Projekte im Bereich „Öffentlich geförderter Beschäftigung“

Rainer Schmeltzer
12. April 2017

Minister Schmeltzer: Mit öffentlich geförderter Beschäftigung investieren wir in Arbeit statt in Arbeitslosigkeit

Jobcenter Gelsenkirchen erhält Bewilligungsbescheid über weitere 287 Plätze

Gelsenkirchen gehört zu den Städten in der Emscher-Lippe-Region, die mit einer hohen Arbeitslosigkeit und Langzeitarbeitslosigkeit zu kämpfen haben.

 
Das Ministerium für Arbeit, Integration und Soziales teilt mit:

Gelsenkirchen gehört zu den Städten in der Emscher-Lippe-Region, die mit einer hohen Arbeitslosigkeit und Langzeitarbeitslosigkeit zu kämpfen haben.
 
Um Menschen auch nach langer Zeit ohne Arbeit eine Perspektive bieten zu können, fördert Nordrhein-Westfalen seit dem Jahr 2013 Projekte im Bereich „Öffentlich geförderter Beschäftigung“. Mit finanzieller Flankierung des Landes werden in Gelsenkirchen nun weitere sozialversicherungspflichtige Arbeitsplätze für langzeitarbeitslose Menschen im Rahmen des Bundesprogramms „Soziale Teilhabe“ geschaffen.
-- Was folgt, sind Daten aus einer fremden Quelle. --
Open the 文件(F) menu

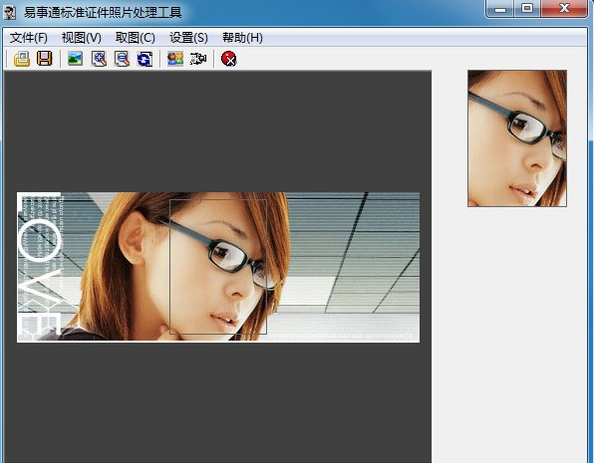click(28, 38)
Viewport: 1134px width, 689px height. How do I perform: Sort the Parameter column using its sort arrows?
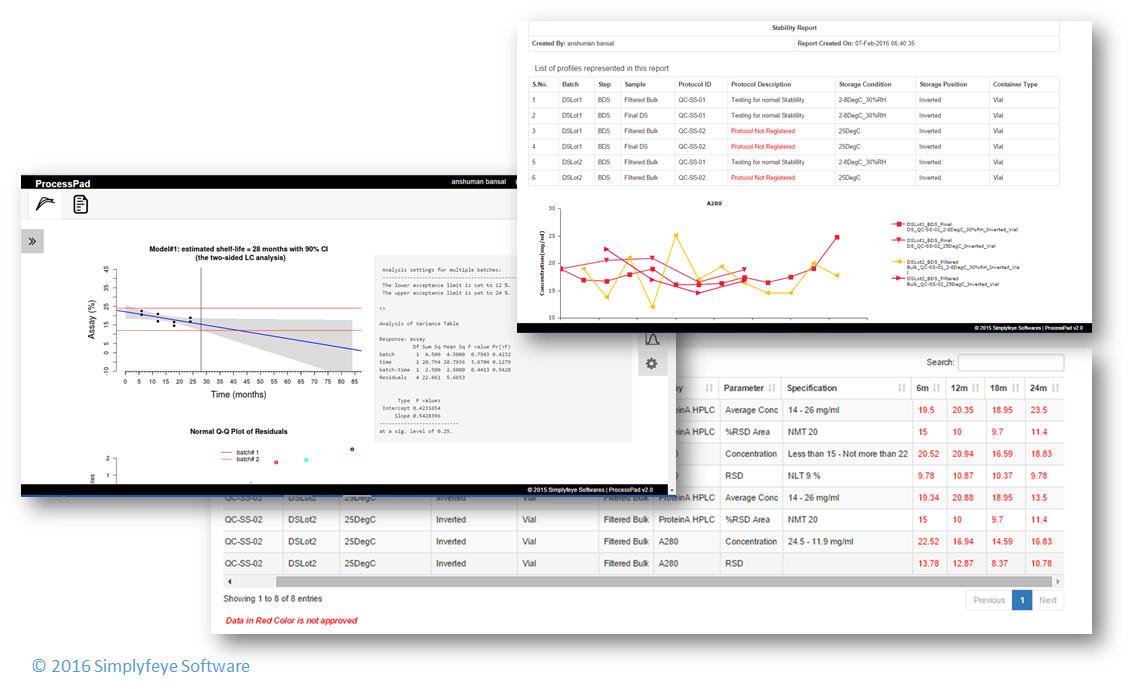click(771, 386)
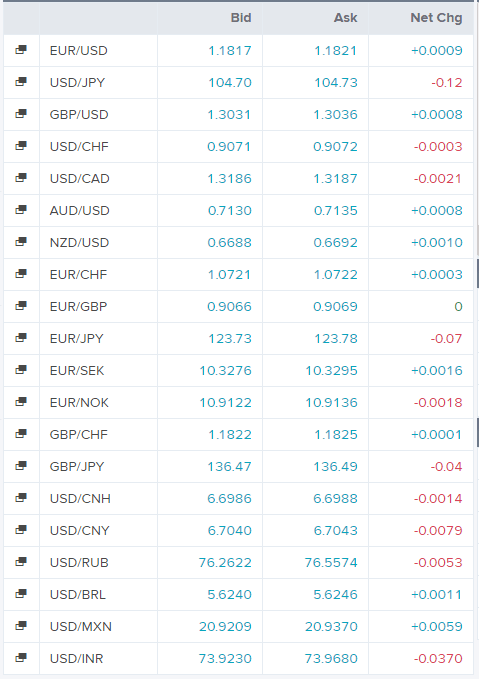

Arbeitsminister Rainer Schmeltzer übergab heute im Beisein von wichtigen arbeitsmarktpolitischen Akteuren dem Jobcenter Gelsenkirchen den Bewilligungsbescheid für die Flankierung von 287 Plätzen in Höhe von rund 440.000 Euro. „Wir wollen langzeitarbeitslose Menschen nicht nur wieder in Lohn und Brot bringen, sondern auch wieder am sozialen Leben teilhaben lassen. Das ist auch eine Frage der Würde. Mit der öffentlich geförderten Beschäftigung investieren wir in Arbeit statt in Arbeitslosigkeit.“ Mit Mitteln des Landes werden insbesondere die Begleitung (Coaching) und die fachliche Anleitung der Teilnehmerinnen und Teilnehmer gefördert.
 
Gelsenkirchen ist zudem eine von insgesamt vier Kommunen, in denen noch im Sommer neue Modellprojekte zur Umsetzung eines Sozialen Arbeitsmarktes starten sollen. In diesem Rahmen sollen weitere 200 zusätzliche gemeinnützige Arbeitsplätze geschaffen werden. Darüber hinaus soll unter anderem ein gesamtstädtisches Handlungskonzept zur Bekämpfung der Langzeitarbeitslosigkeit entwickelt werden.
 
Dortmund, Duisburg und Essen haben ebenfalls Konzepte vorgelegt.
 
Ende 2016 gab es in Nordrhein-Westfalen landesweit insgesamt rund 28.000 Teilnehmerinnen und Teilnehmer im Bereich der öffentlich geförderten Beschäftigung. Durch die bestehenden Planungen der Jobcenter, aber auch durch die zusätzlichen Aktivitäten des Bundesministeriums für Arbeit und Soziales (BMAS) und des Landes NRW, wird das Angebot in diesem Jahr deutlich ausgeweitet. Allein die Landesregierung Nordrhein-Westfalen stellt für die Unterstützung von 4.000 zusätzlichen sozialversicherungspflichtigen Arbeitsplätzen rund 57 Millionen Euro zur Verfügung.